Georgia, Moldova and Ukraine’s signing of EU co-operation agreements marks their transition from ‘post-Soviet’ to ‘European’ states

1 comment | 1 shares

Estimated reading time: 5 minutes

On 27 June, Georgia, Moldova and Ukraine signed co-operation agreements with the EU. Ellie Knott assesses what the agreements mean for each state and how they might influence future EU-Russia relations. She writes that while the agreements are largely technical in nature, their real value is symbolic as they represent a final break from each country’s Soviet past. She argues that with tensions already high over the Ukraine crisis, the agreements will also have a significant impact on the wider relationship between the EU and Russia.

Since the Vilnius summit in November 2013, relations between the key Eastern Partnership states (Ukraine, Moldova, Georgia), the EU and Russia have shifted inextricably.

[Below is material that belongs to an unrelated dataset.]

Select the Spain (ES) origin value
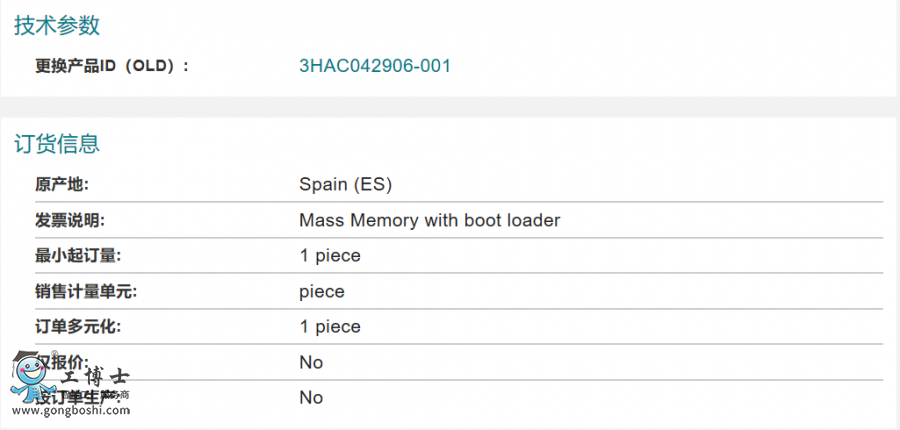 pos(346,185)
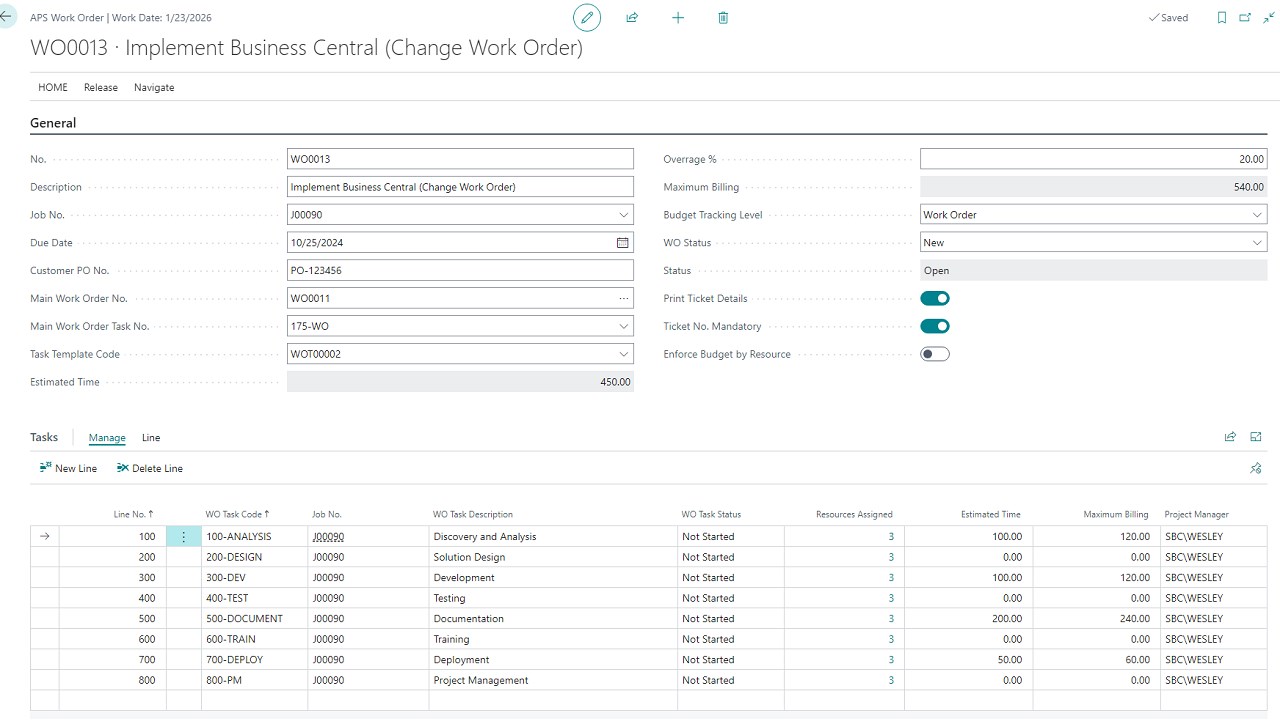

The EU has sped up its signing of Association Agreements (AA) and Deep and Comprehensive Free Trade Agreements (DCFTA) with Georgia and Moldova, and held on to its commitment to sign these agreements with Ukraine, with the official signing of these agreements with all three states taking place on 27 June.

Herman Van Rompuy at the signing ceremony on 27 June, Credit: European External Action Service (CC-BY-SA-ND-NC-3.0)
Herman Van Rompuy at the signing ceremony on 27 June, Credit: European External Action Service (CC-BY-SA-ND-NC-3.0)

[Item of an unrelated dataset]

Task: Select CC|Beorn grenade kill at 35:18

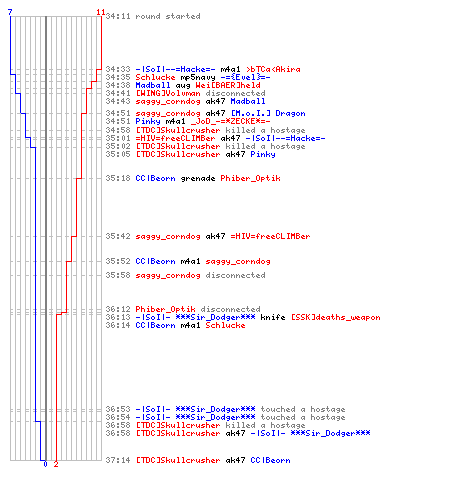Action: point(193,178)
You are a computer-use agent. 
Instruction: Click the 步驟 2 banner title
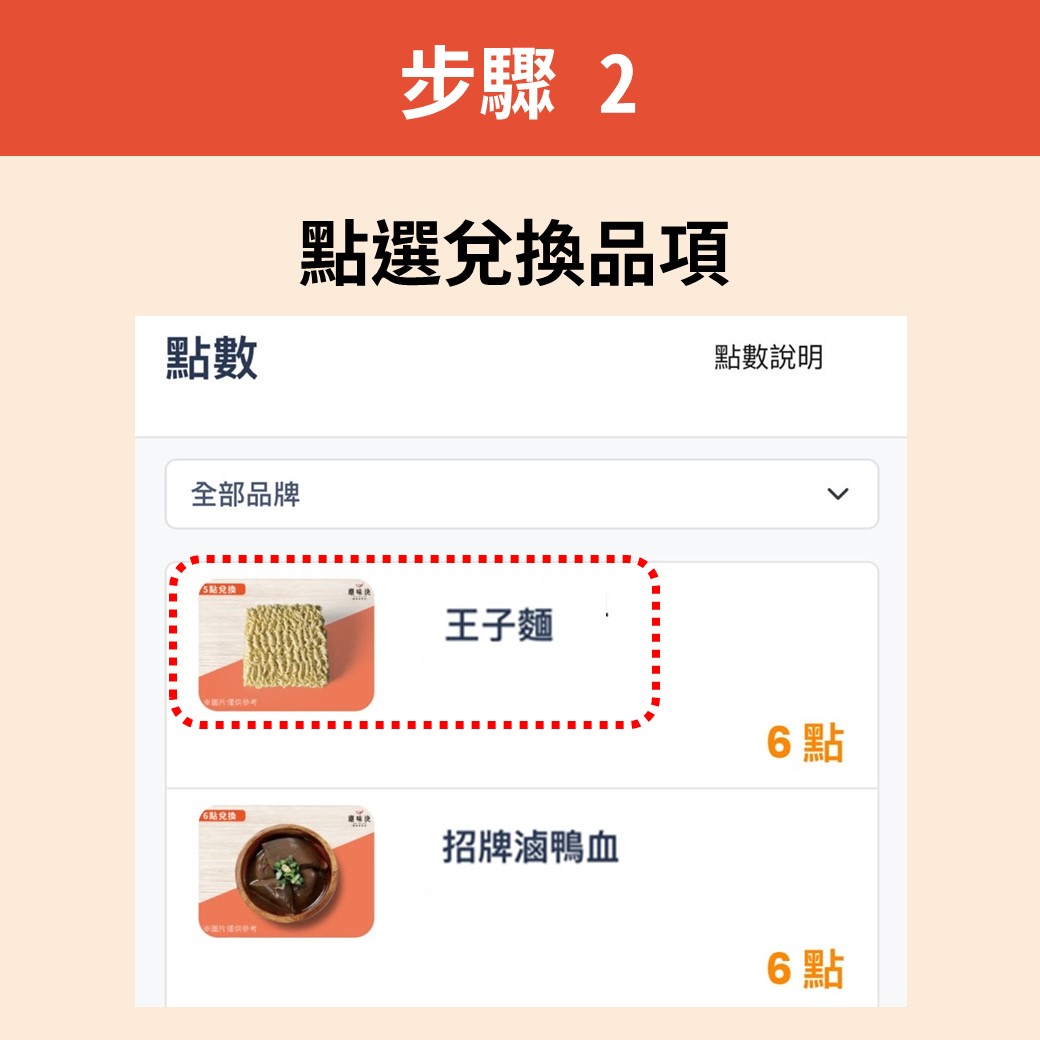coord(518,84)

Meanwhile, Russia’s willingness to challenge Ukraine’s territorial integrity, by seizing Crimea, its tenuous relations with separatists movements in Donetsk and Lugansk and its cessation of gas exports to Ukraine, have drastically changed not just the configuration of the Ukrainian state and society, but have been one of the biggest earthquakes for relations between Russia and the wider post-Soviet region.

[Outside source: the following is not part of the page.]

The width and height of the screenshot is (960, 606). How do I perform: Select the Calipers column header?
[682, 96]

The key question remains: why should Russia be concerned with what are essentially 1,000 page technocratic documents between Ukraine, Moldova, Georgia and the EU? As Herman Van Rompuy, President of the European Council, continues to argue, there is “nothing in these agreements, nor in the European Union’s approach, that might harm Russia”. Van Rompuy has been careful to use rhetoric that argues that this is not a “zero-sum game”: Ukraine, Moldova and Georgia are free to have relations with Russia to whatever extent they choose, except becoming members of the Eurasian Customs Union.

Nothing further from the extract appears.